I decided to make them "longies" of 20 K with nothing in between. My knee wouldn't keep up. And indeed, during a 30 K test, I hit rock bottom. But giving up? Not in the Flandrien's dictionary. I decided to make a giant bet. Let my knee rest for 2 weeks and go full blast on D-day. For a final marathon, one more time, yeah, the last-last one, like Johan Musseeuw. Pain or no pain.
And off we went on Sunday. With 100 fellow runners on my side, the '300' of Lebanon. My IPod playing a fresh selection of easy-listening tunes (Moby-Bruce-Crowded House-Alice in Chains), my mind repeating Pia Nehme’s final advice: "keep smiling, after 30 K, we're all dead." Great, so it's not just me.
The first 20 K were uneventful. I once read "What I talk about when I talk about running" from the famous Japanese writer and runner enthusiast Huraki Murakami. Apart the great quote "Pain is inevitable, suffering is optional", the book is truly disappointing. And I got to understand why. The trick of running long distances is to think of absolutely nothing. Reach a kind of Zen state, which I call “the white wall”, as the kilometers pass by. Not much to fill 200 pages of prose.
|So, what do I think of? Silly calculations.
10 K? The first 10 K done, we’re on course.
12 K? Only 30 left!
17 K? Hey, that’s 30 percent.
21 K? 50 percent, wow, this is going fast here.
27K? Only 15 left, peanuts!
Running is a mind game. Short term goals make the long distance easier to digest. Kilometer signs become milestones.
Meanwhile my pace is going down. I’m starting to ‘sur place’, I laugh after 22 kilometers. The clock shows 2.5 hours. This ain’t going to be a world record, but enough to finish within the 5 hour limit.

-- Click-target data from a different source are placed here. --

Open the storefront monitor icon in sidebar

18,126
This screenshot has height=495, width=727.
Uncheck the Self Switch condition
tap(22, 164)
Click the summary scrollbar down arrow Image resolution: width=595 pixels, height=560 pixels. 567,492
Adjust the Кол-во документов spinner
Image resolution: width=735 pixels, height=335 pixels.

But what’s more important, my knee is holding on. The more I can postpone the pain, the less I’ll have to run crippled. Once again, my mind starts playing games. I focus on some minor cramps in my lower legs. “See, there’s nothing wrong with my knee, just these bloody feet.”
My Zen mood switching to slight panic, as giant busses make their way on the parcour in Kaslik. The runner in front of me barely escapes a collision with a bus filled with pilgrims going to a nearby shrine. Divine intervention I guess.

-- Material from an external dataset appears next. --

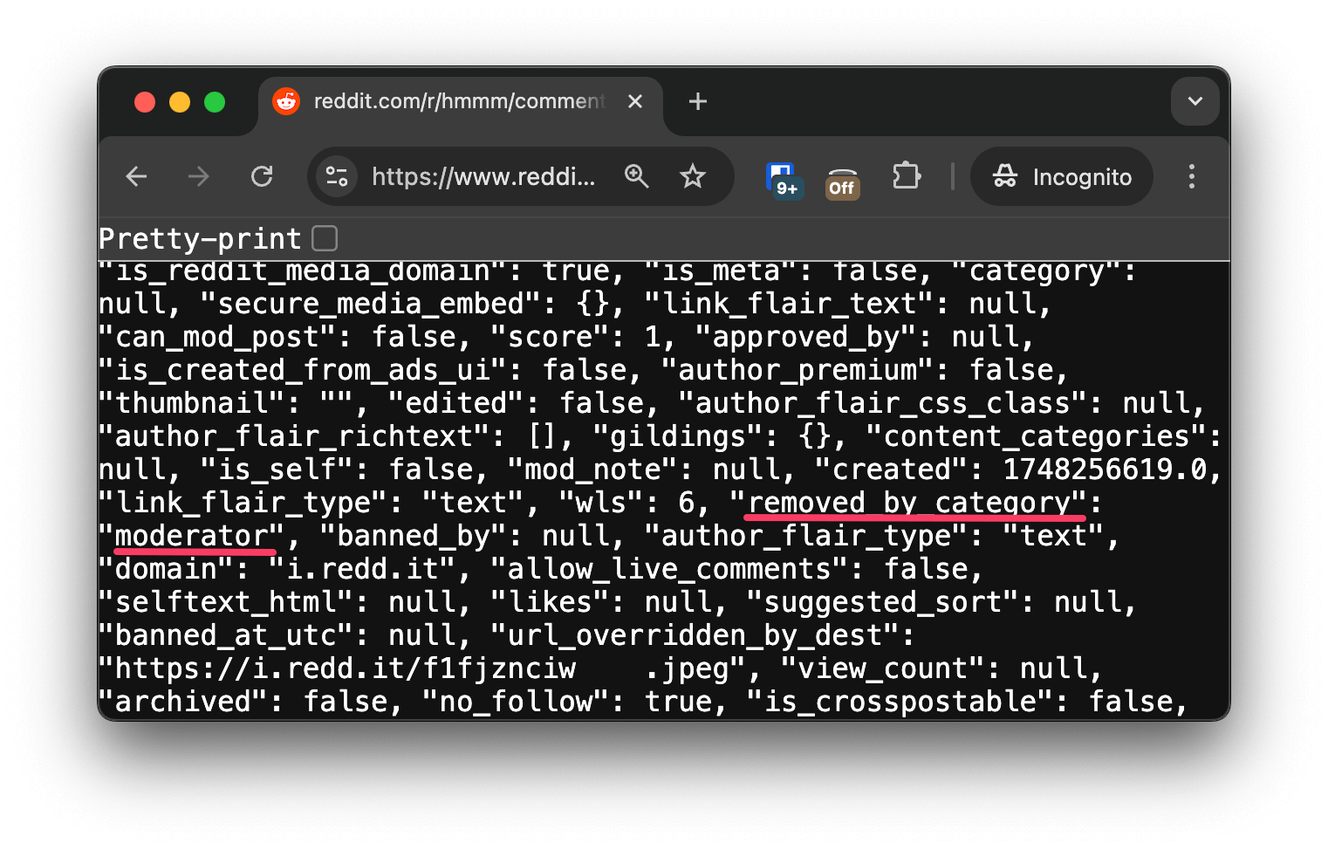This screenshot has width=1328, height=850.
Task: Click the Incognito mode indicator
Action: (1061, 176)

I get more worried when the first water station at K 20 doesn’t have food. I really need to re-fuel. 2 kilometers further I start stuffing myself with fruits.
K 30. I am surprisingly fresh. But that is soon about to change when we have to run up a dreadful hill, the first of many to come. Unlike the Beirut Marathon, the final 10 K of the sea road is a leg killer. I carry on, meter by meter, waiting to hit the wall.

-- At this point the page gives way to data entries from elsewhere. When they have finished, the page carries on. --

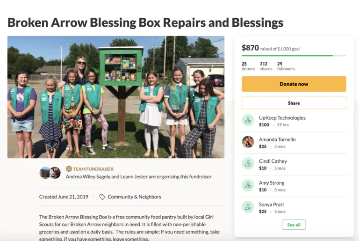Viewport: 359px width, 241px height.
Task: Click the UpKeep Technologies donor name
Action: pos(282,118)

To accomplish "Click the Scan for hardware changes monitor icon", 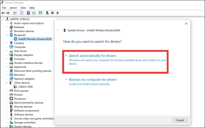I will [40, 13].
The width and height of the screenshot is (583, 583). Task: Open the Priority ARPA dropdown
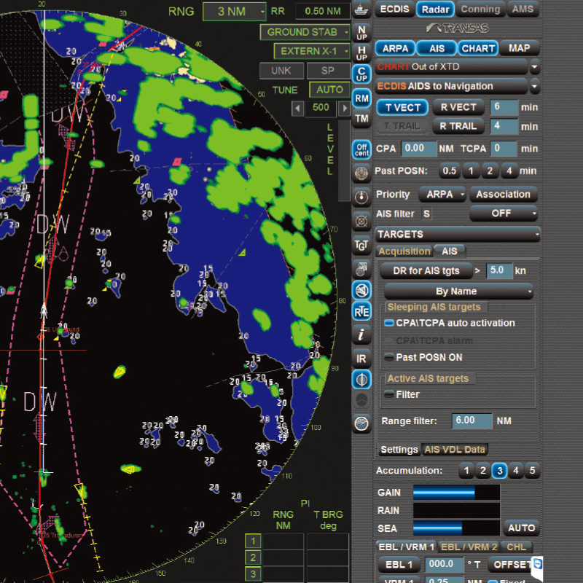pos(443,195)
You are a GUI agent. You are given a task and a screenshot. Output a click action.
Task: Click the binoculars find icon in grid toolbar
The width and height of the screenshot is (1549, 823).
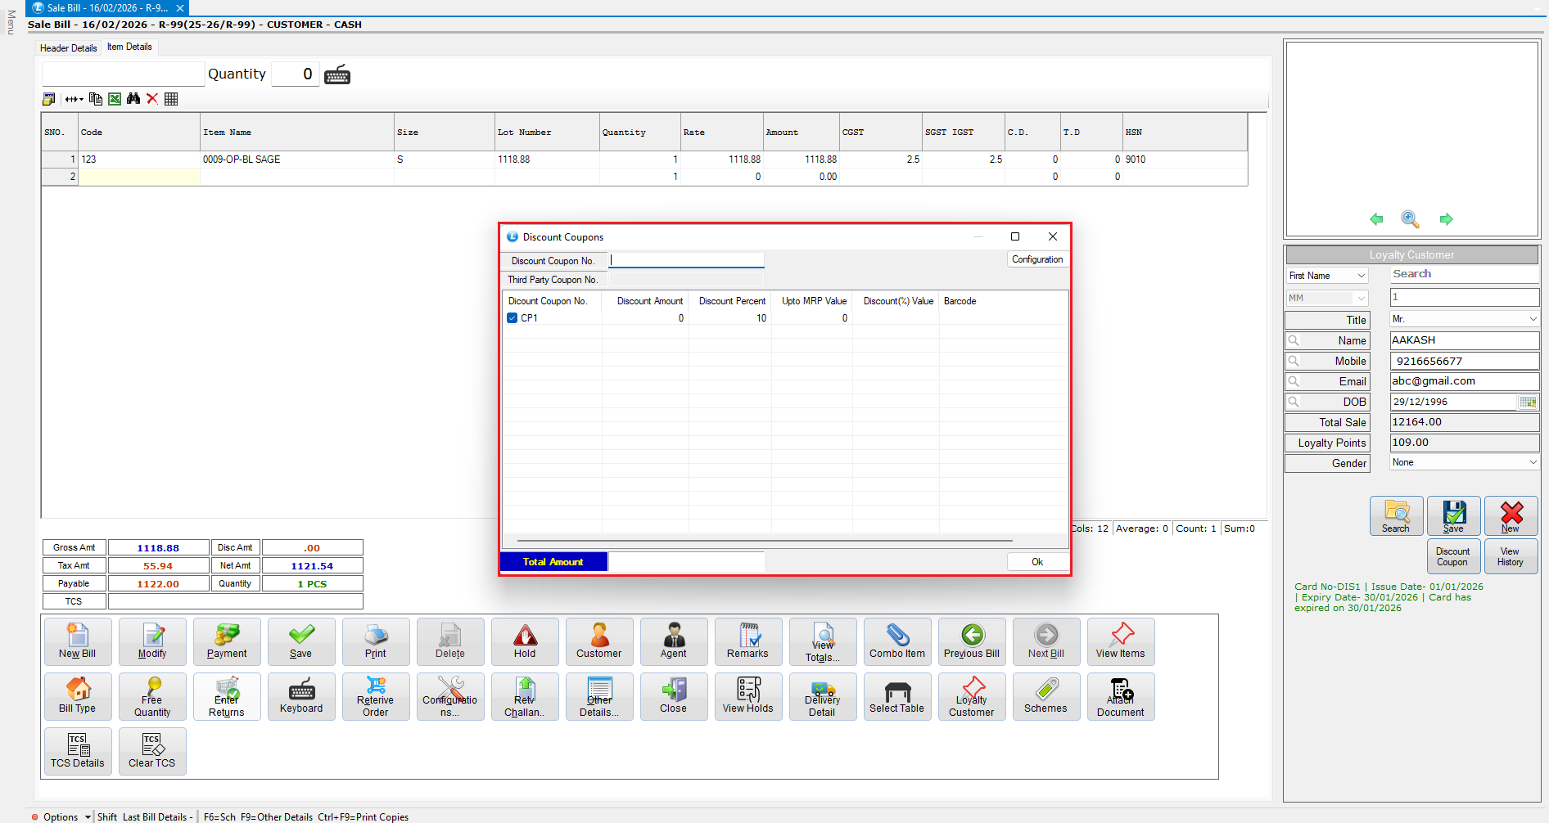tap(133, 99)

My pace is reduced to something that hardly qualifies as running. Traffic flies by at horrific speed. Bystanders in villages aren’t even looking at me. And I can’t see another runner on the horizon. I’m starting to get an idea how Pheidippides must have felt.
3 kilometers to go. All of a sudden, I am a walking zombie realizing how long a kilometer actually is. I am really losing it when I can’t seem to find the finish line. Do I turn at Edde Sands? Man, at this stage I can’t afford to do a detour. I remember asking about the exact finish location and involving some F-words. But the soldiers are laughing.
But then I see it, that small arch with hardly any supporters left. I hope at least my wife is among them to take the classic finish photos. For which I pose gracefully. I am aware of this, but it’s like a rock guitarist playing a solo during a concert. He may have played that tunes millions of times, on stage, he is supposed to play it with wild gestures and ‘in pain’, as if inventing the piece on the spot.
And hell yeah. It’s OK to make wild winner’s gestures, even if you’re coming in last. It’s rock ‘n roll, it’s a marathon!
My last marathon? No way, I’m just starting to get a taste of it. See you in November.
* As for Johan Musseeuw’s last Paris-Roubaix, he later got caught using epo. His hilarious excuses turned him into a joke and spoiled his entire career. But to me, he’ll always be the winner of 3x Paris-Roubaix and 3x Tour of Flanders. Merci Johan.